- [Requirement 1]:
Answer these questions using the Feachem biography:
(a) In what year was he elected to the Institute of Medicine of the US National Academy of Sciences?
(b) Where and when was the Asia Pacific Malaria Elimination Network launched?
(c) In which city does he live?
- [Requirement 2]: Rewrite the passage of the Feachem biography between "The third Initiative" and "Healthcare Redesign Group.", inclusive, replacing "Alameda" with "Berkeley".

- [Text]:
------------------------

Professor Feachem holds a Doctor of Science degree in Medicine from the University of London, and a PhD in Environmental Health from the University of New South Wales. In 2007, he was awarded an Honorary Doctorate in Engineering by the University of Birmingham. He is a Fellow of the Royal Academy of Engineering and an Honorary Fellow of the Faculty of Public Health Medicine of the Royal College of Physicians and of the American Society of Tropical Medicine and Hygiene. In 2002, he was elected to membership of the Institute of Medicine of the US National Academy of Sciences. Sir Richard was knighted by Her Majesty Queen Elizabeth II in 2007.

==Current work==
In October 2007, Sir Richard founded "The Global Health Group" within UCSF Global Health Sciences. The Global Health Group is an “Action Tank” dedicated to bringing major new paradigms in global health through to large scale action. This entails analysis, policy formulation, and consensus building, followed by intensive collaborations with individual developing countries to achieve large-scale application of the new ideas. The Global Health Group is supported by grants from the Bill & Melinda Gates Foundation, ExxonMobil, and numerous other sources.

The Global Health Group has three Initiatives; the Malaria Elimination Initiative (MEI), the Private Sector Healthcare Initiative (PSHi) and the Evidence to Policy Initiative (E2Pi). The MEI is dedicated to shrinking the malaria map by eliminating malaria from the endemic margins inwards. Under Sir Richard's leadership, a global Malaria Elimination Group (MEG) has been established. MEG had its first meeting in California in March 2008, its second in South Africa in October 2008, and its third in Switzerland in April 2009. Hainan, China, in December 2009; Huatulco, Mexico, in November 2010; Zanzibar, Tanzania, November 2011 and December 2012 in Al Ain, UAE. MEG VIII will return to California in October 2013. The MEI team is based in San Francisco and Southern Africa and has made a significant contribution to policy, science and practice in malaria elimination. The geographic focus of the work is primarily Asia Pacific and Southern Africa.

The Global Health Group, in collaboration with the Australian Government, the University of Queensland, and WHO launched the Asia Pacific Malaria Elimination Network (APMEN) in Brisbane in February 2009. APMEN brings together 14 eliminating countries from the Asia Pacific Region to share experiences and co-ordinate policy.

The second front of Feachem's Global Health Group is the PSHi, which focuses on studying and enhancing the role of the private sector in healthcare delivery in developing countries. Of particular interest is the model now known as the Public-Private Investment Partnership (PPIP) in which governments enter into partnerships with private consortia to finance and rebuild major health infrastructure and to provide clinical services over a period of decades.

The Global Health Group has joined with PwC to document pioneering PPIPs in that Spain, Lesotho, Latin America, S.E. Asia, and elsewhere. A second model of special interest to the Global Health Group is Clinical Social Franchising. The fifth Compendium or Atlas on this topic was recently published by the Global Health Group.

The third Initiative of the Global Health Group is E2Pi, which provides rapid turnaround policy options, based on comprehensive evidence synthesis, concerning current issues in global health. Clients have included the Gates Foundation, The Global Fund, GAVI, and UNITAID. The E2Pi is also playing a major role in the Commission in Investing in Health.

Sir Richard and Winnie Mpanju-Shumbusho were both senior authors of a 2019 report in The Lancet about committing to the eradication of malaria across the world by 2030.

==Personal==

Dr. Feachem lives in Alameda, California, with his wife Neelam Sekhri Feachem, the CEO of the Healthcare Redesign Group.

------------------------

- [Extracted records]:
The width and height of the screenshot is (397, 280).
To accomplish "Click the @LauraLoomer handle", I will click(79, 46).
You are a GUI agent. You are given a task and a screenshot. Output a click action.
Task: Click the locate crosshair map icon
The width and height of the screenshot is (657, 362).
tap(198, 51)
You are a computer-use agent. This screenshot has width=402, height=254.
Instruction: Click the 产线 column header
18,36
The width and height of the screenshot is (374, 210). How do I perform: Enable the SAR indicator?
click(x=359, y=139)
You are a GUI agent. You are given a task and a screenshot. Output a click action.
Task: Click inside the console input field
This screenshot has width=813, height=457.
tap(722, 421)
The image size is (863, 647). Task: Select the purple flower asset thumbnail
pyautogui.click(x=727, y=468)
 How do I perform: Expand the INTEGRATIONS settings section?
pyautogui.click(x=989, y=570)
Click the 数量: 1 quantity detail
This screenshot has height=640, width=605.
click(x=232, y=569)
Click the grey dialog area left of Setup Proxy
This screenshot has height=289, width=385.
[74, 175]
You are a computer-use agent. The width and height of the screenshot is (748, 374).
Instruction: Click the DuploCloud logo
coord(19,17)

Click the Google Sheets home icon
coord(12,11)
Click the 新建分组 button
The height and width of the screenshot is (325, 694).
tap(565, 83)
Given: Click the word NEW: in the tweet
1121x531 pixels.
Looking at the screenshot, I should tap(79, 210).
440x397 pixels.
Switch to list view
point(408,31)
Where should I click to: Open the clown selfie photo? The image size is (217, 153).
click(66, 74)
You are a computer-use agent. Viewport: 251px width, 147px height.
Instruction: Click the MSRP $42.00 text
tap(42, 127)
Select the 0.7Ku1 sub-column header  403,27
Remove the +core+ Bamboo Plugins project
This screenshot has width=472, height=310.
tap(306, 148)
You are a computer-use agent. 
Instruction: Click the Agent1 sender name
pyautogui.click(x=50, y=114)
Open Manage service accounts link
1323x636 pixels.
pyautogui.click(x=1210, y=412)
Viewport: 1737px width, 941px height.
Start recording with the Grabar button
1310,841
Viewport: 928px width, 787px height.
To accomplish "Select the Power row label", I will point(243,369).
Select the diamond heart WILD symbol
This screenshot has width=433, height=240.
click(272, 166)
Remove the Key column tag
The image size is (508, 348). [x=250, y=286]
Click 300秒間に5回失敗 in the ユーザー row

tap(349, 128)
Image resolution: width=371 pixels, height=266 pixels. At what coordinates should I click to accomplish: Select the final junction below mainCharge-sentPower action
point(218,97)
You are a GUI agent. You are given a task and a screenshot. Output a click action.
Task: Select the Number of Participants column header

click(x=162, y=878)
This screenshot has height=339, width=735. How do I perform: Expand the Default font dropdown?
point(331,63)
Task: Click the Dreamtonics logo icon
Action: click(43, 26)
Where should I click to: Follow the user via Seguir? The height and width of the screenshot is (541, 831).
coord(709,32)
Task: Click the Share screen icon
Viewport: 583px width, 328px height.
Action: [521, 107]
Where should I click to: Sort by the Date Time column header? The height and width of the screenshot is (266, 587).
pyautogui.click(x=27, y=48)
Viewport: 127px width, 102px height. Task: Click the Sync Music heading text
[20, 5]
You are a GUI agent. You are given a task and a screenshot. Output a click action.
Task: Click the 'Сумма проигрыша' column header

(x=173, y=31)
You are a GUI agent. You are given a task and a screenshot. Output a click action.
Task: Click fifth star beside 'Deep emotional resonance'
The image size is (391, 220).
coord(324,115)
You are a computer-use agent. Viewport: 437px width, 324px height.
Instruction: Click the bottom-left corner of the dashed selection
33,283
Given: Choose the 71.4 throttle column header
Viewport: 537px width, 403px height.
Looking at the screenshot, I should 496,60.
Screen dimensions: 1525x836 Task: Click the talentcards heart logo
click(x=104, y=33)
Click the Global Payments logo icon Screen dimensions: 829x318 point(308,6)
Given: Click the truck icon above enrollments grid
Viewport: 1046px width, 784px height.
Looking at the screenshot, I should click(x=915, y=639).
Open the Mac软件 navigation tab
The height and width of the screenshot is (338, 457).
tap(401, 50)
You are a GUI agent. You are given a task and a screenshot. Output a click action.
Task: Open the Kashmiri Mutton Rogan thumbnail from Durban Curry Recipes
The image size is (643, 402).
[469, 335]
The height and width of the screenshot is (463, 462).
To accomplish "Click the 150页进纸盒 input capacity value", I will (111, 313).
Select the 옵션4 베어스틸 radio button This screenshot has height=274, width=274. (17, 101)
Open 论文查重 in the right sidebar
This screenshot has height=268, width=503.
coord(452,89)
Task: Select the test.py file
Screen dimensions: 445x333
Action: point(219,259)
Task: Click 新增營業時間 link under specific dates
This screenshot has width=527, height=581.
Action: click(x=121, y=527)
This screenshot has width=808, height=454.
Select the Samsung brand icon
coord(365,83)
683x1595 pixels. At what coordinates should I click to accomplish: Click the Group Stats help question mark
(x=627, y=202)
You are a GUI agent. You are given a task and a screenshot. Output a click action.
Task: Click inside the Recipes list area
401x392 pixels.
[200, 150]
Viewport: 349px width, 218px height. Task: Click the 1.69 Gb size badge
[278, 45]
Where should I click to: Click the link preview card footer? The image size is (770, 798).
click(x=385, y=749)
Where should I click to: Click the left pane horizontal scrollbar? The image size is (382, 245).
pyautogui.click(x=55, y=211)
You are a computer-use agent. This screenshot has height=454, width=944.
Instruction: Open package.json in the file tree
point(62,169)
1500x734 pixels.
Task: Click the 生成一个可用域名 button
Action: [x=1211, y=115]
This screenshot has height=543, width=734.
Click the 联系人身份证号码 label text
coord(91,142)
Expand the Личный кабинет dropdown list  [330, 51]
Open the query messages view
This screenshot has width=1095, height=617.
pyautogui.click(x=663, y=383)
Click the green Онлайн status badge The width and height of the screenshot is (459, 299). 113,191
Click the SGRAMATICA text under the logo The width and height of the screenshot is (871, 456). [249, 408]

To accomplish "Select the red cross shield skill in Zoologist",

------------------------

- [Exercise solution 1]:
(a) 2002
(b) Brisbane, February 2009
(c) Alameda, California

- [Exercise solution 2]:
The third Initiative of the Global Health Group is E2Pi, which provides rapid turnaround policy options, based on comprehensive evidence synthesis, concerning current issues in global health. Clients have included the Gates Foundation, The Global Fund, GAVI, and UNITAID. The E2Pi is also playing a major role in the Commission in Investing in Health.

Sir Richard and Winnie Mpanju-Shumbusho were both senior authors of a 2019 report in The Lancet about committing to the eradication of malaria across the world by 2030.

==Personal==

Dr. Feachem lives in Berkeley, California, with his wife Neelam Sekhri Feachem, the CEO of the Healthcare Redesign Group.